What I do think, though, is that both Domino's and Pizza Hut ARE affecting their brand image/perception/value positively with these applications. By letting customers participate in the "making" of their pizza, it becomes more relevant, personal, and dare i say, better tasting. As result, I do think a line can be drawn from each of these examples to an emotional connection to a brand (or in this case, to your pizza).
Posted by: Michael Maurillo | 30 May 2008 at 09:44 AM
Eaon - Thanks for taking time to comment. Everything comes back to the quality of the product or service, doesn't it. Just like it always has.
Adrian - Thank you for the note on the redesign.
And... oh boy. I wasn't trying to condemn the approach. I tried to say they're important and a critical piece to marketing today. I think they're a great thing and if they're relevant and useful to a brand, they should by all means implement them.
My push though was that we can't simply just rely on them alone - that an application itself, if your competitors can do the same thing, isn't enough. We still need to do other things to help brands connect emotionally with people.
Create applications that make the product, service or experience with it better, but don't look to them to be the end-all, be-all for making people care more about your brand than a competitor's brand. No?
Michael - You're very right. It is a point we seem to have to bring up every time a new way to reach people gets some momentum because a few people start trying to claim this new thing is the ultimate answer to all of our marketing problems.
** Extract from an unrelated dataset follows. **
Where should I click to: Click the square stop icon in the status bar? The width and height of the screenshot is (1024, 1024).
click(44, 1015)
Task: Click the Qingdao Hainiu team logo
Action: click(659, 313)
As for the applications affecting perceptions and images of brands... I think it depends dramatically on the brand, the role of the application/technology and how "ownable" it all is to that brand.
I cans see what you're saying here, but to play devil's advocate, one could say that these applications are simply a new communication tool to do something you've always been able to do through other communication tools - customize your pizza.
You can walk in to either of these places and do it in person. You can call in and do it over the phone. And at some places, you can fax your custom order in. Now you can do it through the web or an application.
That being the case, does my mobile phone make me feel better about Pizza Hut or Domino's? Not really. It's a piece of technology that enables communication of my order to them, just like the applications do.
Being that these two brands are among the first to do it, there is some excitement to it for a few of us, but go ask anyone in middle America who orders pizza if these applications make them like Pizza Hut or Domino's more than they used to. And five years from now when every place that should have some kind of digital application does have one, we'll look back at this and ask ourselves, "why were we excited, again?"
But I do see your point and I agree to some degree, again depending on the brand, the role, and ownability of the application/technology.
And thank you for challenging this. I appreciate that you made me think more about it.
Posted by: paul | 30 May 2008 at 03:20 PM
Great post Paul. I wonder if the issue with these clever apps etc is the same as the one that has plagued advertising for years - over promise and under deliver.
Posted by: Stan Lee | 31 May 2008 at 08:28 AM
You got it, Paul. Tools are extremely important today, but not to forget the basics. And the main thing to talk about are the new ideas, ideas of a new kind. My best benchmark so far is Obama:
http://lowemoscow.blogspot.com/2008/06/true-brand-of-today.html
Posted by: Daniil | 02 June 2008 at 01:46 AM
Good post, Paul. If companies focus too heavily on their branded utilities, it becomes an unwinnable arms-race. Equally investing in the quality of the product and content needs to round-out a complete experience that fulfills the customer's expectations.
Posted by: Ryan Moede | 02 June 2008 at 09:05 AM
Props Paul, insightful post.
But, Id take it one step further... a brands true competitiveness isnt in its ability to just engage current customers, but tomorrows too.